In many ways I love Twitter for this specific reason. If you choose to engage in sharing on Twitter, it is extremely hard to hide who you are, deep down. If you are a hate filled bigot, you’re going to come off as a hate filled bigot on Twitter due to the impulsive nature of the platform. If you are a pervert who likes to message college age girls as a congressional representative from New York, you’re going to show your package to the world. And if you’re a smart articulate thinker, you’re going to come off as such. Twitter is the truest social representation of yourself in a platform that asks you to share piece by piece.

But what Facebook is about to do goes much much deeper. They are about to aggregate your life, in its entirety, and put it on display, from the things you specifically share, to the media you consume regularly throughout the day. They will be shining a light on who you really are, not what you wish to portrait to the world.

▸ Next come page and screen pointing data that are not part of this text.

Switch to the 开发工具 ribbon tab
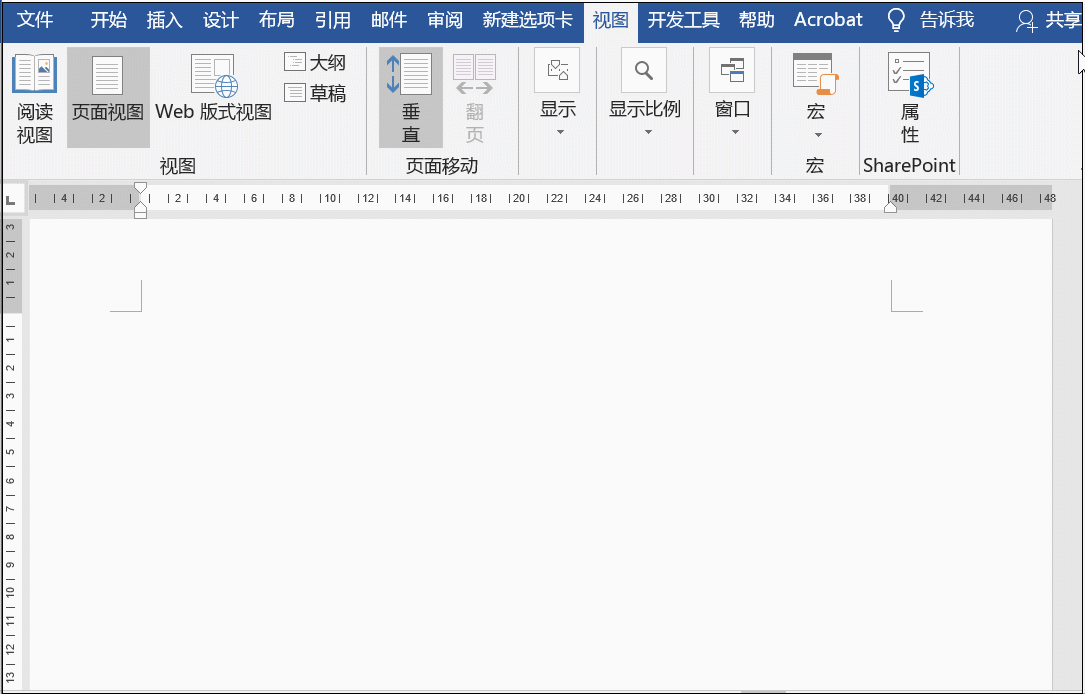683,19
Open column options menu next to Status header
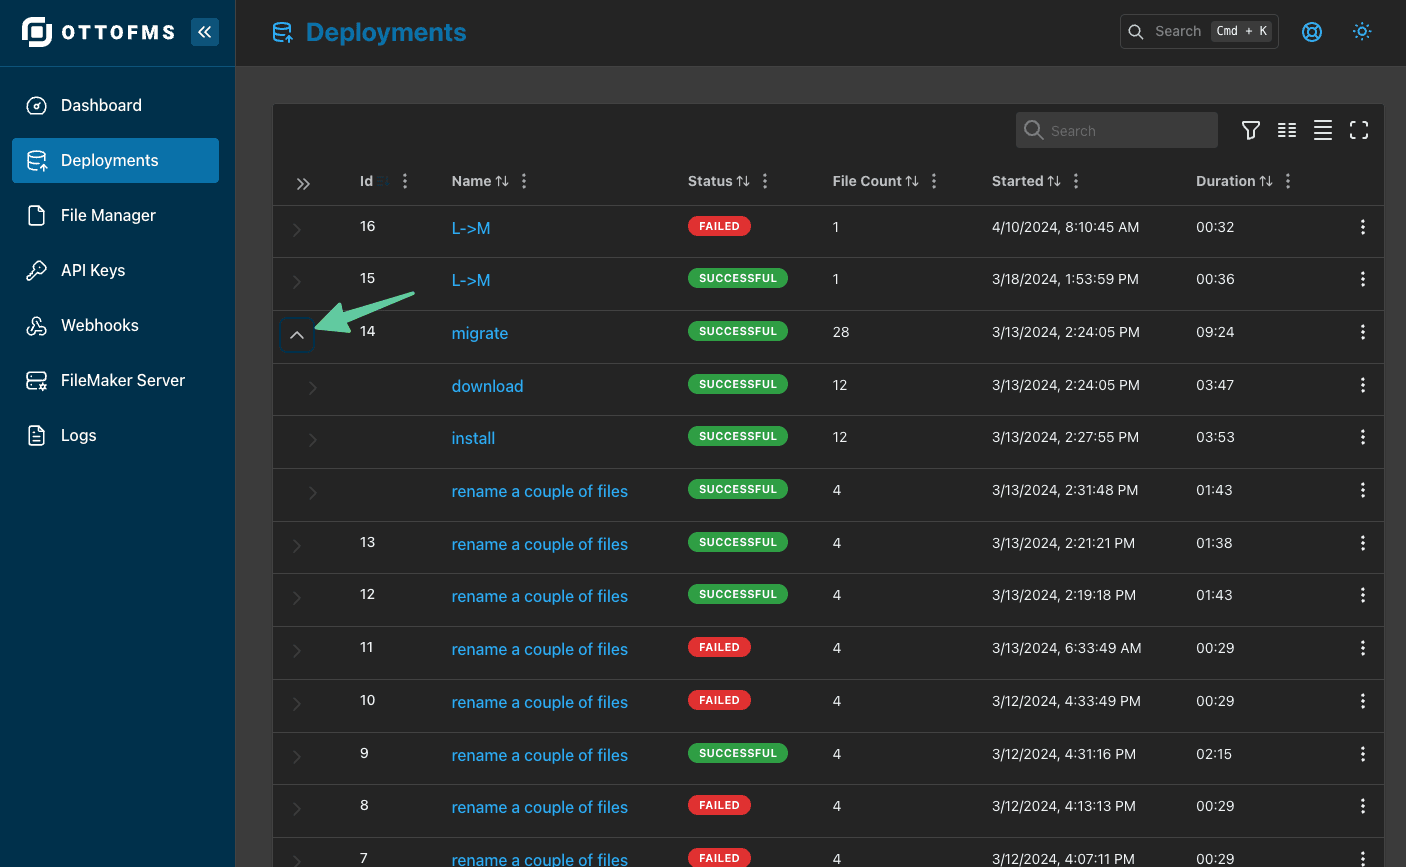Image resolution: width=1406 pixels, height=867 pixels. (764, 181)
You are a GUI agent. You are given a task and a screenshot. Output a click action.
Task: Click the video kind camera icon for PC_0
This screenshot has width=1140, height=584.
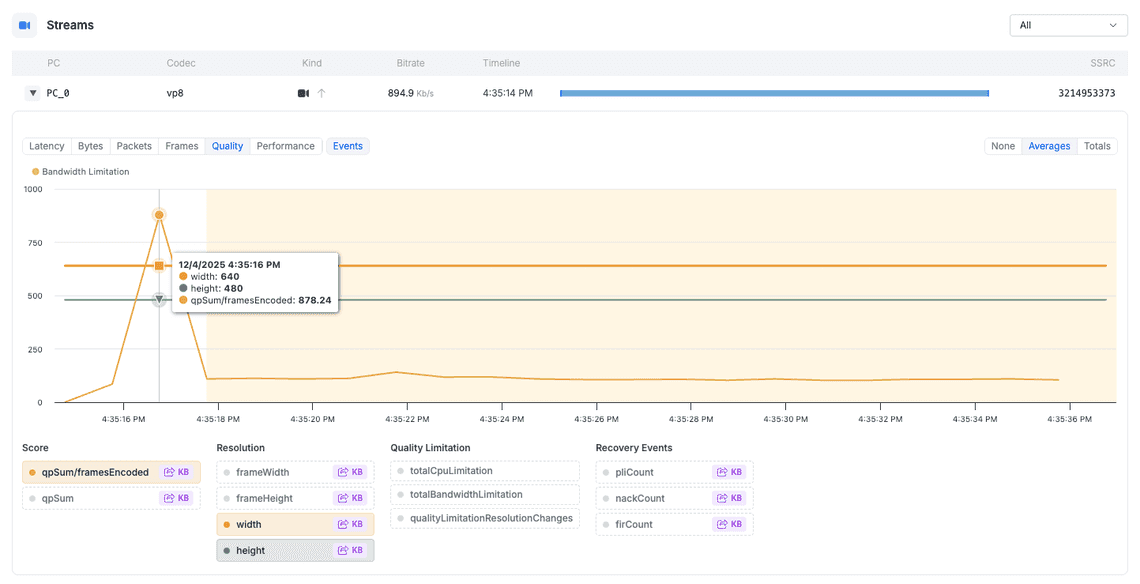tap(303, 93)
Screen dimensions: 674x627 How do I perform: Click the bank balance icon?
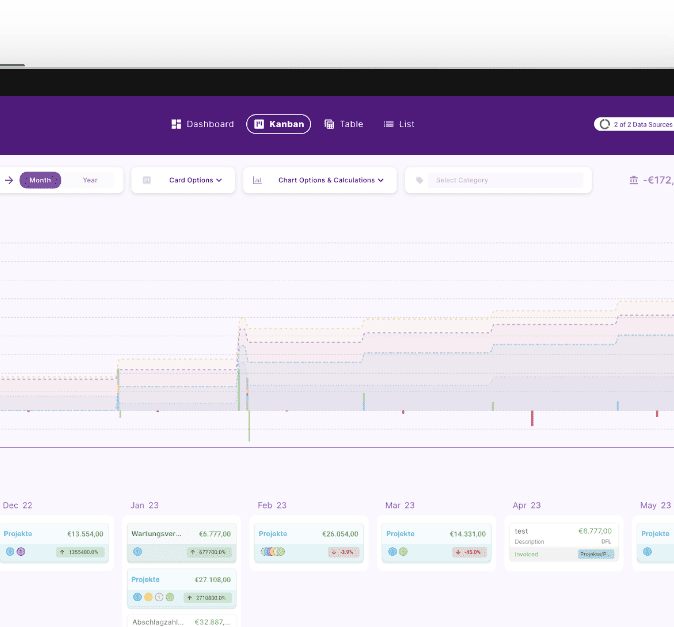634,180
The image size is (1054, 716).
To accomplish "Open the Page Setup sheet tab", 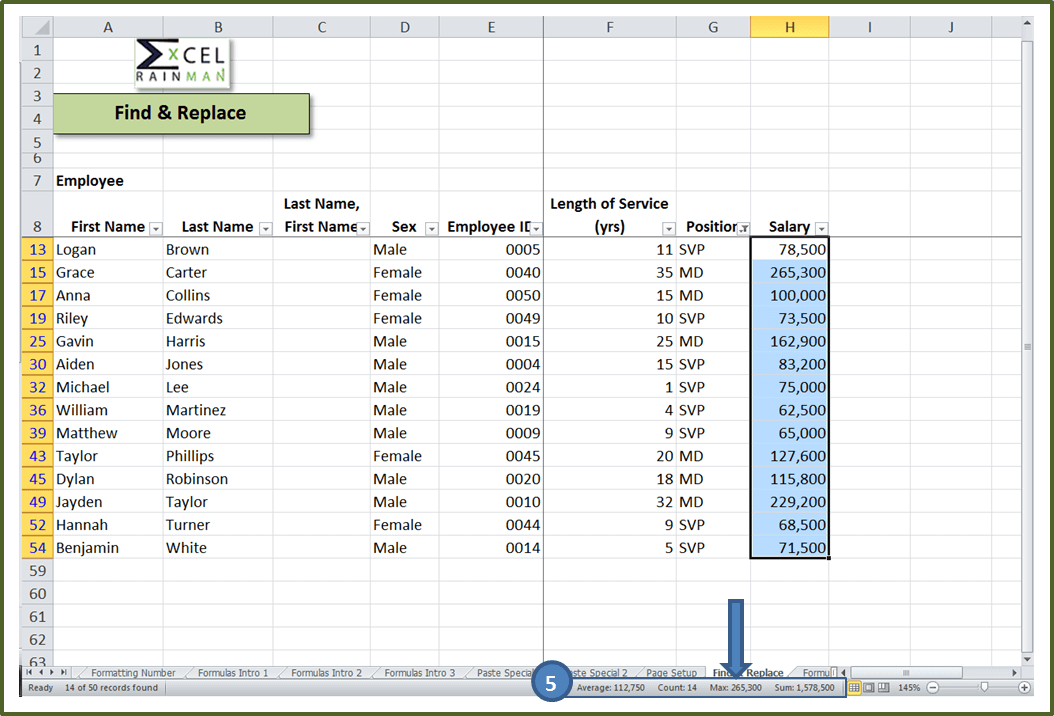I will coord(671,673).
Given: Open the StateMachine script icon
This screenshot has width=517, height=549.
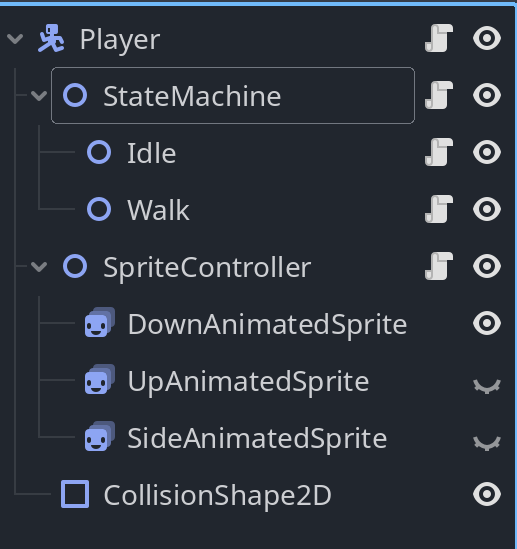Looking at the screenshot, I should (439, 95).
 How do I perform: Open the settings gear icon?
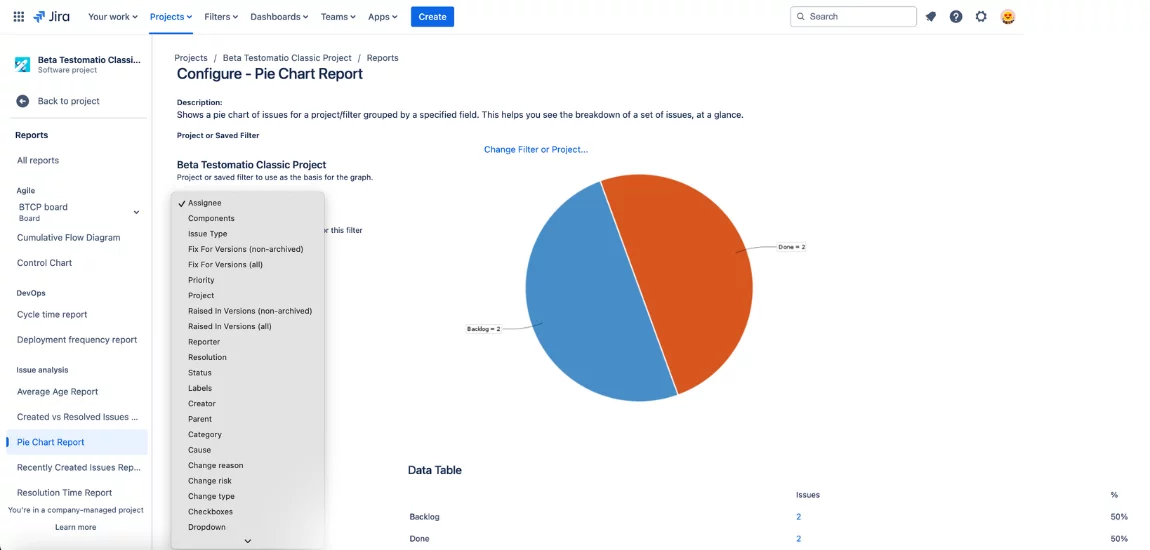click(981, 16)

While I am personally extremely open in terms of sharing on the web, I have honestly taken time to craft the specific image that I would like people to see. Openness and curation are not in opposition to one another. If you weren’t aware, I am 25 years old, but as someone who works in the financial field where many assume that a 25 year old couldn’t have the level of experience that I do, I don’t advertise my age. I would rather people see my ideas and knowledge versus my age and pedigree (my father is a lawyer and none of my other relatives work anywhere close to finance).

On Twitter, I delete at least two thirds of the messages I write before I post them. Why? Because I know that although I would love to share these thoughts, it isn’t appropriate. I don’t want everyone knowing everything I think, would you?

None of us is perfect, and god knows I have skeletos in my closet just as every one of you does. We all have things that we would rather people not know about us, things we would rather not share about ourselves with the world. These things are not necessarily bad, they are just things we would rather people not directly associate with us. The curation of an image is something everyone on this earth does.

Facebook is opening up this conversation, asking you, are you ok with sharing who you really are, in its entirety by connecting to these applications?

There are aspects of the open graph I love, like the ability to better understand myself. But there are many more aspects that scare even me, someone who has grown up in this age of social, someone who shares just about everything.

But do I really want everyone to know that I love the song City from Natalie Imbruglia?